■ Activity ■
In the records below, find the line holding "Task: Select the equipped 破盾增傷 rune slot" and the line holding "Task: Click the info icon in region banner". Set down both, with every line between them, exactly.

■ Provided data ■
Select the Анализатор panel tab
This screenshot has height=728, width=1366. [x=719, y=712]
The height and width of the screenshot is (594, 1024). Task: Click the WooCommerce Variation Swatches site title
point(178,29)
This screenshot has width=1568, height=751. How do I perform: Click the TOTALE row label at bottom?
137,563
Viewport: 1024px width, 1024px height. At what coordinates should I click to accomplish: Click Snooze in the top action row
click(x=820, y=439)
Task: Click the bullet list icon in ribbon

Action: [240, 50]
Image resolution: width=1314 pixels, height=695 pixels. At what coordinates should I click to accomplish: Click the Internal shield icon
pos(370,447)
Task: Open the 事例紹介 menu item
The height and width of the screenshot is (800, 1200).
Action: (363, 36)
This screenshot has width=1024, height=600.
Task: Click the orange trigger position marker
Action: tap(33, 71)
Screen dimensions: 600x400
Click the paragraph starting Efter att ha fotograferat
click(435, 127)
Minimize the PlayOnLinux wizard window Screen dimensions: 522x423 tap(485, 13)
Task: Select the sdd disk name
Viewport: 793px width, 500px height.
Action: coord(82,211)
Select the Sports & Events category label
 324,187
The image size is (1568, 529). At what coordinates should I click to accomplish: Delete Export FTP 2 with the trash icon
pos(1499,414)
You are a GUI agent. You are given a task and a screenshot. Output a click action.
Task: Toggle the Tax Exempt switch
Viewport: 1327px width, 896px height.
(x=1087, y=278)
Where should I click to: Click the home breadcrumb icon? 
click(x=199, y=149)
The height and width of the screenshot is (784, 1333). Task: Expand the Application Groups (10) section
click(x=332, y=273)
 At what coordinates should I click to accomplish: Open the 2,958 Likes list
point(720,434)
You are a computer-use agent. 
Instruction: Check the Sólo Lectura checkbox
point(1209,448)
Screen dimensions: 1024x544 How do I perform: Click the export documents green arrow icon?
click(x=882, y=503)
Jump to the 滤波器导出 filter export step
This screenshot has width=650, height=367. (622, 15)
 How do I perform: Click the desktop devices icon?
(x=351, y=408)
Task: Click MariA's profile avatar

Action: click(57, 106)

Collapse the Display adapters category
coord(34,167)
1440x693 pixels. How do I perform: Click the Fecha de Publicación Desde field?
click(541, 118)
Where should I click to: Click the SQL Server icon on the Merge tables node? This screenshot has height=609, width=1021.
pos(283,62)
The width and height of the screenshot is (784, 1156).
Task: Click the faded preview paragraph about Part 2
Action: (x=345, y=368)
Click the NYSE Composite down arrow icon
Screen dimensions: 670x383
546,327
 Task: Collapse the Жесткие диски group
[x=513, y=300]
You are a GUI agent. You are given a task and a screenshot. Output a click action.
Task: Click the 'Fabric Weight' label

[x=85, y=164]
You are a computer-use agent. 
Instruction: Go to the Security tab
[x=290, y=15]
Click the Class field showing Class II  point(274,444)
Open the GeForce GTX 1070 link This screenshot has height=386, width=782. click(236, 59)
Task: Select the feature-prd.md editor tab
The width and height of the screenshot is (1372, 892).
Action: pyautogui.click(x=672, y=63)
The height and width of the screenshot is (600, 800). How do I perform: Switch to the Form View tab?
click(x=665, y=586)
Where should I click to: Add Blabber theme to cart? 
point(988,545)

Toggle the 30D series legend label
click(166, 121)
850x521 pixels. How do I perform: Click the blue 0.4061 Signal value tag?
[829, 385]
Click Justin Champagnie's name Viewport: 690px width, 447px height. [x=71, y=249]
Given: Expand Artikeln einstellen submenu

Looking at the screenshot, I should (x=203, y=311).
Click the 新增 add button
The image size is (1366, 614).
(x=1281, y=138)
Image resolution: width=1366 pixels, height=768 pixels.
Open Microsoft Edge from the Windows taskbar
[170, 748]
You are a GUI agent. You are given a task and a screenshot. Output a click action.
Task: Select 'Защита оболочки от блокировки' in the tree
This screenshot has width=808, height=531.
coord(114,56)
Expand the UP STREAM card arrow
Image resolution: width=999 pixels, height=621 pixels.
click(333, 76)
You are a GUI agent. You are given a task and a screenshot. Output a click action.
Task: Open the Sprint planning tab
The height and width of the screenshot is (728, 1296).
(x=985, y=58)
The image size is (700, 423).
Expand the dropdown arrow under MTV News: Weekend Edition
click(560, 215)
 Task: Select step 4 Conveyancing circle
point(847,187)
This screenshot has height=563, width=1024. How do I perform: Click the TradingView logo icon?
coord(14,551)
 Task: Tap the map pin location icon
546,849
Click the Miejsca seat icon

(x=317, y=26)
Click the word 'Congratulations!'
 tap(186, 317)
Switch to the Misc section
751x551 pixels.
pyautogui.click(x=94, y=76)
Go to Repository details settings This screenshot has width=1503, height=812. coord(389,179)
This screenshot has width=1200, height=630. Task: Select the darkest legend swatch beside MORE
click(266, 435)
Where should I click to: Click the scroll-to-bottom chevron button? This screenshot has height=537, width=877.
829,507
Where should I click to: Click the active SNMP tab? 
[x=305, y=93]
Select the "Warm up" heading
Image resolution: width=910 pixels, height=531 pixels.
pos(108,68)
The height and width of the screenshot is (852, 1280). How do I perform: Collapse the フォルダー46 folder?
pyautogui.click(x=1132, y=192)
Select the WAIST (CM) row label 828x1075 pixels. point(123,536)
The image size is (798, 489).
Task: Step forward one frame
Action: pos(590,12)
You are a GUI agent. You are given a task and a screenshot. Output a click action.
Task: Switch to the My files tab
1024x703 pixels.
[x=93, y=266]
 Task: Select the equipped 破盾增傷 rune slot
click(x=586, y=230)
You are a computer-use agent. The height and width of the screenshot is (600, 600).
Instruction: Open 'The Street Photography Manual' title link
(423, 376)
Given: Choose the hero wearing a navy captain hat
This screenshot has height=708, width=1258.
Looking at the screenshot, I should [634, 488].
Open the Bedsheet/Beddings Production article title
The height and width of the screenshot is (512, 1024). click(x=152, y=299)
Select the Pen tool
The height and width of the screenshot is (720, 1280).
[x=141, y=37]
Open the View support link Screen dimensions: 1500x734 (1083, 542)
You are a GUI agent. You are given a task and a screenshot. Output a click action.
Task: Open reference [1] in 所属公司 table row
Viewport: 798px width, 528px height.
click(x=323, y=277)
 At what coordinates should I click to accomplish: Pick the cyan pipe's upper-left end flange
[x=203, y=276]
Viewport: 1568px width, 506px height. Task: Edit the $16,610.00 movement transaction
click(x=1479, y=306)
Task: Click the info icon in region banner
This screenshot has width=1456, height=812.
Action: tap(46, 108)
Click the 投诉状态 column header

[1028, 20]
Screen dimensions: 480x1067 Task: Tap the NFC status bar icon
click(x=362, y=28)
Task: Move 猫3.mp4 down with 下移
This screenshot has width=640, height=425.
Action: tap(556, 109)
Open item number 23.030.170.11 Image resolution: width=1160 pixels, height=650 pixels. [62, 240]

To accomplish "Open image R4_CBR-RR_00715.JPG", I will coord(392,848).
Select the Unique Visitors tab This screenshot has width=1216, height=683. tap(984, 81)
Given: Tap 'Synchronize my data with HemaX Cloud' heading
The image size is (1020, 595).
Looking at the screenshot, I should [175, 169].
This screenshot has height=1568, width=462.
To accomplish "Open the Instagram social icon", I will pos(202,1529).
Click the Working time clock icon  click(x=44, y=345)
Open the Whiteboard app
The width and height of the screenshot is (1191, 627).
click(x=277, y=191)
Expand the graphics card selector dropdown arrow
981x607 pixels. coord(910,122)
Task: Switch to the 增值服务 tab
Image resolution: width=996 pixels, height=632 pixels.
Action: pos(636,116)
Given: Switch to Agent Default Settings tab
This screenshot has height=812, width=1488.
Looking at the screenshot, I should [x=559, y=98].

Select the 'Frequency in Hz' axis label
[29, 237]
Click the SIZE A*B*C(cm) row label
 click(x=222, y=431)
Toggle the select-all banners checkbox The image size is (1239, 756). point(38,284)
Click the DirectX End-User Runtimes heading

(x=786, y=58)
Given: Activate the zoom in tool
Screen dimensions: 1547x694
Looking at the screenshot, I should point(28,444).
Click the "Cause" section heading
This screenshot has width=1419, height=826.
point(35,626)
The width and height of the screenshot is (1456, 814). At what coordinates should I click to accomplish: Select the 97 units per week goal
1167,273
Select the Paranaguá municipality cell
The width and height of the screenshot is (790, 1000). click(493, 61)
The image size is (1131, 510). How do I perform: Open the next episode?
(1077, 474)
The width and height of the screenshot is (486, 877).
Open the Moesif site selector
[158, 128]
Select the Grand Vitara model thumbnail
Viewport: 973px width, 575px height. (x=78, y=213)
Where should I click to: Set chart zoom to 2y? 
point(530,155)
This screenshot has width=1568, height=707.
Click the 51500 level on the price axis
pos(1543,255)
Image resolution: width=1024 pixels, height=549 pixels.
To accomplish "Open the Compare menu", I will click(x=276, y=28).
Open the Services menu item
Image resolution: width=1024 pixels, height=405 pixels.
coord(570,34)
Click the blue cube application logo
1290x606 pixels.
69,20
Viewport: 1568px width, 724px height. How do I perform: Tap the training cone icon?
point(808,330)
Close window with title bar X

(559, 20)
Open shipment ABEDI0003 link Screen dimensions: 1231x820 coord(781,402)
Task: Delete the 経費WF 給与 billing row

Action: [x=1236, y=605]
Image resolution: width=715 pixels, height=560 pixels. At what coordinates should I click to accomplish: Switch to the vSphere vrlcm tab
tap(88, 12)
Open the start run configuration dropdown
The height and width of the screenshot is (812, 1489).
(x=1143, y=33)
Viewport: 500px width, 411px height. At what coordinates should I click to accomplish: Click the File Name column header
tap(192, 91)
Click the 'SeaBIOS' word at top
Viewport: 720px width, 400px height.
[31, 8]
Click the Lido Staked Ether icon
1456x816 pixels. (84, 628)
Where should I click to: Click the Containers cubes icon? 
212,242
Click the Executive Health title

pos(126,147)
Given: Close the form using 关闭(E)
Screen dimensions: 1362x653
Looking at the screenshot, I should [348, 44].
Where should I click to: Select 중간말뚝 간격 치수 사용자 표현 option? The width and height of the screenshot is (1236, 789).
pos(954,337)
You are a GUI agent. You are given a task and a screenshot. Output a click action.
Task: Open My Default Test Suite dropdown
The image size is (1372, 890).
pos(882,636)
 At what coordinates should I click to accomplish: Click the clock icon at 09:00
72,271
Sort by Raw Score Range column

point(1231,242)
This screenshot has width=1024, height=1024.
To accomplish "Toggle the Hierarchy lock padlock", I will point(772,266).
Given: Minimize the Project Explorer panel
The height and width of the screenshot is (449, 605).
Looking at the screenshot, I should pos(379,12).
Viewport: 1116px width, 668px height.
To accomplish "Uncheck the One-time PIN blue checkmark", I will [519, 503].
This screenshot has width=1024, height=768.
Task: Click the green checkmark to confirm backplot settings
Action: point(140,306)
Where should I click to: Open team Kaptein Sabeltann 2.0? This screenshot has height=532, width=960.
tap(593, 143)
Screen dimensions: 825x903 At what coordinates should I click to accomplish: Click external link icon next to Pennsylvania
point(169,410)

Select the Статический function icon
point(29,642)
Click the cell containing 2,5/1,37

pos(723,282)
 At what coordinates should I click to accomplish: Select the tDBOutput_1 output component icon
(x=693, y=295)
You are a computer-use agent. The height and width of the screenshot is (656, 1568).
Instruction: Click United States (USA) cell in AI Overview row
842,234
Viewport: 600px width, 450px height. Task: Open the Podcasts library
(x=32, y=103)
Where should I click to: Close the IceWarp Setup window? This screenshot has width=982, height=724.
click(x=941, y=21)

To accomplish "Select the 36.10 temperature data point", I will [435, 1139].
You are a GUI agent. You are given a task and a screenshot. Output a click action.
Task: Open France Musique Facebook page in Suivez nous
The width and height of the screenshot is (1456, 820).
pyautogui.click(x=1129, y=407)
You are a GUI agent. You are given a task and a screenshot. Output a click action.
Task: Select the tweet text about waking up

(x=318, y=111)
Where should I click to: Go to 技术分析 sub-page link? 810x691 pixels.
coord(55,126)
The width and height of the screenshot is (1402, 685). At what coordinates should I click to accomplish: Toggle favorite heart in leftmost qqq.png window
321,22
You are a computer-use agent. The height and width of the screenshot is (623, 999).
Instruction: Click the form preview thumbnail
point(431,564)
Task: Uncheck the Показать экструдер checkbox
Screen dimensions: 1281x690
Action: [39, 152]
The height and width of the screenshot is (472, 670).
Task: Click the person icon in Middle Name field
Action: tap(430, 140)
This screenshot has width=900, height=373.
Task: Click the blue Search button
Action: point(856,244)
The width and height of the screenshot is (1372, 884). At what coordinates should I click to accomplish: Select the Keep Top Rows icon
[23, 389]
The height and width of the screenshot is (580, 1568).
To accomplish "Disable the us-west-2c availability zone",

■ Exercise answer ■
 Task: Select the equipped 破盾增傷 rune slot
click(x=586, y=230)
You are a computer-use agent. The height and width of the screenshot is (600, 600).
Instruction: Open 'The Street Photography Manual' title link
(423, 376)
Given: Choose the hero wearing a navy captain hat
This screenshot has height=708, width=1258.
Looking at the screenshot, I should [634, 488].
Open the Bedsheet/Beddings Production article title
The height and width of the screenshot is (512, 1024). click(x=152, y=299)
Select the Pen tool
The height and width of the screenshot is (720, 1280).
[x=141, y=37]
Open the View support link Screen dimensions: 1500x734 (1083, 542)
You are a GUI agent. You are given a task and a screenshot. Output a click action.
Task: Open reference [1] in 所属公司 table row
Viewport: 798px width, 528px height.
click(x=323, y=277)
 At what coordinates should I click to accomplish: Pick the cyan pipe's upper-left end flange
[x=203, y=276]
Viewport: 1568px width, 506px height. Task: Edit the $16,610.00 movement transaction
click(x=1479, y=306)
Task: Click the info icon in region banner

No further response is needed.